Problem
In the entries below, every line with the string "back" is to be reported.

Data section
= = = = = = =

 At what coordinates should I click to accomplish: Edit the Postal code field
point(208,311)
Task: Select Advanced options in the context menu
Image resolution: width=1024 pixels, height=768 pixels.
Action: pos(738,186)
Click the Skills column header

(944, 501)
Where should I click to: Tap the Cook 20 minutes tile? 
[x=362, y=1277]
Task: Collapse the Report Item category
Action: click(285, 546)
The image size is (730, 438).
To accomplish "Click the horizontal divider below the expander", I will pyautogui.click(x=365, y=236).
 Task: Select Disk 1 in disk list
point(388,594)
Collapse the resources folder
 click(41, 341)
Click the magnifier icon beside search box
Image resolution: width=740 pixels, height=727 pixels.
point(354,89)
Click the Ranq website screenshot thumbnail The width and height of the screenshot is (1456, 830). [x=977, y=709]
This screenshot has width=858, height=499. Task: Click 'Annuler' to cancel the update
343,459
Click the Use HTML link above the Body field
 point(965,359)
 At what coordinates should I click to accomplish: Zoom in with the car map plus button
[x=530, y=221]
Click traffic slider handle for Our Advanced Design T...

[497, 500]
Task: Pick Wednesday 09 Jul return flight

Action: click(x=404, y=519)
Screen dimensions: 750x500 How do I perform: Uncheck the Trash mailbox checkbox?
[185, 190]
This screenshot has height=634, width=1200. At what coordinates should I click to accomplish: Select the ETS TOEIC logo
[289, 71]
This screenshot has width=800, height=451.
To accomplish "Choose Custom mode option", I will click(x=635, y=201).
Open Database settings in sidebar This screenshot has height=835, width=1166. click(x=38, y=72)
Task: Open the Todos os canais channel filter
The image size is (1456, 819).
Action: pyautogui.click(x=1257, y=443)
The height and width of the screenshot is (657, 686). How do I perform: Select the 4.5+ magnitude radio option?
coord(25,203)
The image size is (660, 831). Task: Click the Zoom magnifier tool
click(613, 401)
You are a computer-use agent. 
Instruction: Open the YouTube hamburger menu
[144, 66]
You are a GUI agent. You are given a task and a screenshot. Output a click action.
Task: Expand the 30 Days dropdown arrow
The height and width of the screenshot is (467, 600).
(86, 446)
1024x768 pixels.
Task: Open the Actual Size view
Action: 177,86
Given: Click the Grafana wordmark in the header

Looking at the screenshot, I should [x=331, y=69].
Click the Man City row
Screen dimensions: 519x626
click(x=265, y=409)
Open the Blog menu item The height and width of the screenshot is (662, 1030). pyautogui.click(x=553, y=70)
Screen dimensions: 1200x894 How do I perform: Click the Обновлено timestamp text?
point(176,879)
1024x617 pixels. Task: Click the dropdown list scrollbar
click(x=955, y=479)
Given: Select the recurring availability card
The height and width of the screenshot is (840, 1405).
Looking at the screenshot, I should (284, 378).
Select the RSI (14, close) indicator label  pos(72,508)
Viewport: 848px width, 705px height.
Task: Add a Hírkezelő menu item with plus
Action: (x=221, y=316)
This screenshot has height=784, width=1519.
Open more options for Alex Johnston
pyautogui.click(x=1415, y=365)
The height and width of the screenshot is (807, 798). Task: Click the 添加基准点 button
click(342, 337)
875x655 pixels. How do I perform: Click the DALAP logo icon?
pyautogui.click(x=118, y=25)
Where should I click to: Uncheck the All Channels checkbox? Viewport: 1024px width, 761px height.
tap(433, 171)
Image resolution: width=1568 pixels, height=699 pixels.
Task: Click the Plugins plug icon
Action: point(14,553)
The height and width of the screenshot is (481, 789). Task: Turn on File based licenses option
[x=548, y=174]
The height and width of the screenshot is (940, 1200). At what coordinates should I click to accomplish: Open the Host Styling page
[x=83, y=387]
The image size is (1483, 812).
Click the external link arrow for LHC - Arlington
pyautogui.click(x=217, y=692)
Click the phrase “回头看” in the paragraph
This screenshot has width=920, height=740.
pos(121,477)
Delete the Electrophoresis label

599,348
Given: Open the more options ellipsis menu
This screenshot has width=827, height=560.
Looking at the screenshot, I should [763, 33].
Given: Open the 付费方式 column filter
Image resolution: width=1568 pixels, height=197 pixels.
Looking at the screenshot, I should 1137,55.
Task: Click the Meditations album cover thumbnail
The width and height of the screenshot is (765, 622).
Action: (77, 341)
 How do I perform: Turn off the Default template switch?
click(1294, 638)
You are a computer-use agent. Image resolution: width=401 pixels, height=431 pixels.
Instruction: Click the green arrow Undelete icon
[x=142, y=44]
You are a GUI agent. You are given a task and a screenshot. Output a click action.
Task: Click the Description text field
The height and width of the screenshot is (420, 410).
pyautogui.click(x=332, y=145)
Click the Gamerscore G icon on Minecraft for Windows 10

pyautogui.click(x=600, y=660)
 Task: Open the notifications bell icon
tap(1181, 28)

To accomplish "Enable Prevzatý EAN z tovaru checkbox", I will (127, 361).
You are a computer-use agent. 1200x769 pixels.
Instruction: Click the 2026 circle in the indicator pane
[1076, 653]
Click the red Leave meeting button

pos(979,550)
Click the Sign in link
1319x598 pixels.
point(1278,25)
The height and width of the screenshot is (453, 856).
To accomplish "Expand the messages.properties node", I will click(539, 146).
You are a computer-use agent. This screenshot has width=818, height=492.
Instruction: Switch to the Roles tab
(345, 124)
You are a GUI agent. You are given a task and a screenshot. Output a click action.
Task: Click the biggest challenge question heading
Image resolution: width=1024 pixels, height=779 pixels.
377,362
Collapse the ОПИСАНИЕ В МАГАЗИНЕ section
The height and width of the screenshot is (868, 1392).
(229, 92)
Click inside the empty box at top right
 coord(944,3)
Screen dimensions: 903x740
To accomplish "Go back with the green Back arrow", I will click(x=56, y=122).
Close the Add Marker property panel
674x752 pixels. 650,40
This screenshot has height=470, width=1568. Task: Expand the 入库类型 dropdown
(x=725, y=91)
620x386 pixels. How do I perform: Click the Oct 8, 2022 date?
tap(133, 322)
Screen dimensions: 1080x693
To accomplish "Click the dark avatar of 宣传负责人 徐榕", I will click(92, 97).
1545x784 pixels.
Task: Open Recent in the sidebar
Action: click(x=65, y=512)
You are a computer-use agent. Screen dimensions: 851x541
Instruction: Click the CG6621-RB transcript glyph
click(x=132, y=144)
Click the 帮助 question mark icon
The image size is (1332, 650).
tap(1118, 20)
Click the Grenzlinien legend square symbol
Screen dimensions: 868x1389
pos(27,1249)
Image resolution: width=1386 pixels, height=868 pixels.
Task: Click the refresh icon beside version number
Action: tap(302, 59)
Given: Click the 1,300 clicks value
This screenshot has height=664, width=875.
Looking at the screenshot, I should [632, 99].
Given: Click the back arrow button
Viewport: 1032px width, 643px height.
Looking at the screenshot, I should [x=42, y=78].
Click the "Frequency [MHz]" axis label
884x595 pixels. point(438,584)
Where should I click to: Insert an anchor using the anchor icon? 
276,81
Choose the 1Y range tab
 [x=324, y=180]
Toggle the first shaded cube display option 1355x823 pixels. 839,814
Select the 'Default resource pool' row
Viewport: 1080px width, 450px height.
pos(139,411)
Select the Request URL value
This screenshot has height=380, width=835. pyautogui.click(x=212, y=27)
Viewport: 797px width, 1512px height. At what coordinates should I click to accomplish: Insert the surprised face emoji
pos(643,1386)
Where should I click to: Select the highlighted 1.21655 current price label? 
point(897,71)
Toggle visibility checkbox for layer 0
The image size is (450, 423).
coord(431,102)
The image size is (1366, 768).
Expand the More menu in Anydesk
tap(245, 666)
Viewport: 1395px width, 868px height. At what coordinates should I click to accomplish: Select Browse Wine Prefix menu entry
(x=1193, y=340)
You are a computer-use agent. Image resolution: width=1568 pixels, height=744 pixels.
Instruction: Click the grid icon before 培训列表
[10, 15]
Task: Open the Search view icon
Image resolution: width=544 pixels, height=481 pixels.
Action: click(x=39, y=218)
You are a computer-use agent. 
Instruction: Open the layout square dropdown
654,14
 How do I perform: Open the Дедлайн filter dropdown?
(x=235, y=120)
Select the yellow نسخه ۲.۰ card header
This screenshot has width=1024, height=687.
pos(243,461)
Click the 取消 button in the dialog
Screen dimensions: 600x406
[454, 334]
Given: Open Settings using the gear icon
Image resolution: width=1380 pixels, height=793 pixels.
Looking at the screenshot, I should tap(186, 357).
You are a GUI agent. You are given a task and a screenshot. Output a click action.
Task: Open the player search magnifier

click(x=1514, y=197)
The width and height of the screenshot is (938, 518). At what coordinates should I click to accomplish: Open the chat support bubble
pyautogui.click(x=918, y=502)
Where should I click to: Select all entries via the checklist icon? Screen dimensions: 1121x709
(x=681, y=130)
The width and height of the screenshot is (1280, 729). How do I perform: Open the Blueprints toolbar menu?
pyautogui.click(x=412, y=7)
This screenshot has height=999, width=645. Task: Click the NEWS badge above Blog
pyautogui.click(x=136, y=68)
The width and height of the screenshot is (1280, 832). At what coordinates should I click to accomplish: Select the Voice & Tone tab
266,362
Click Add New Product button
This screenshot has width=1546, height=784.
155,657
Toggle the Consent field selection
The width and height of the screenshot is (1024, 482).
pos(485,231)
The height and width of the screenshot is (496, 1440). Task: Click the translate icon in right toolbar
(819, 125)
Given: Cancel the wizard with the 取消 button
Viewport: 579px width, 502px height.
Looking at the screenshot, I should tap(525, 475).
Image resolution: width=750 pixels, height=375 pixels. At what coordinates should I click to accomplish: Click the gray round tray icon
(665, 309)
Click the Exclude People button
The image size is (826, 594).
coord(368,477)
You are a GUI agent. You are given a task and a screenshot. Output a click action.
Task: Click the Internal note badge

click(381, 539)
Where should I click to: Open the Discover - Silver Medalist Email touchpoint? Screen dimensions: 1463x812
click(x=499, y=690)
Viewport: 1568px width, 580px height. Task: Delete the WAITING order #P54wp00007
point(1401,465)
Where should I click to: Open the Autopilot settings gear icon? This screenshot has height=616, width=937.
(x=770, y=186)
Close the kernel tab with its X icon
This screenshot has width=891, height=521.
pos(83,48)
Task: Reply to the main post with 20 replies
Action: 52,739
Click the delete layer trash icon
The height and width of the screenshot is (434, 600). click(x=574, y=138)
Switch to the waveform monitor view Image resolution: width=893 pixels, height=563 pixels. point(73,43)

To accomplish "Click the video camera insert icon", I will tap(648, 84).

= = = = = = =

Expected answer
To accomplish "Go back with the green Back arrow", I will click(x=56, y=122).
Given: Click the back arrow button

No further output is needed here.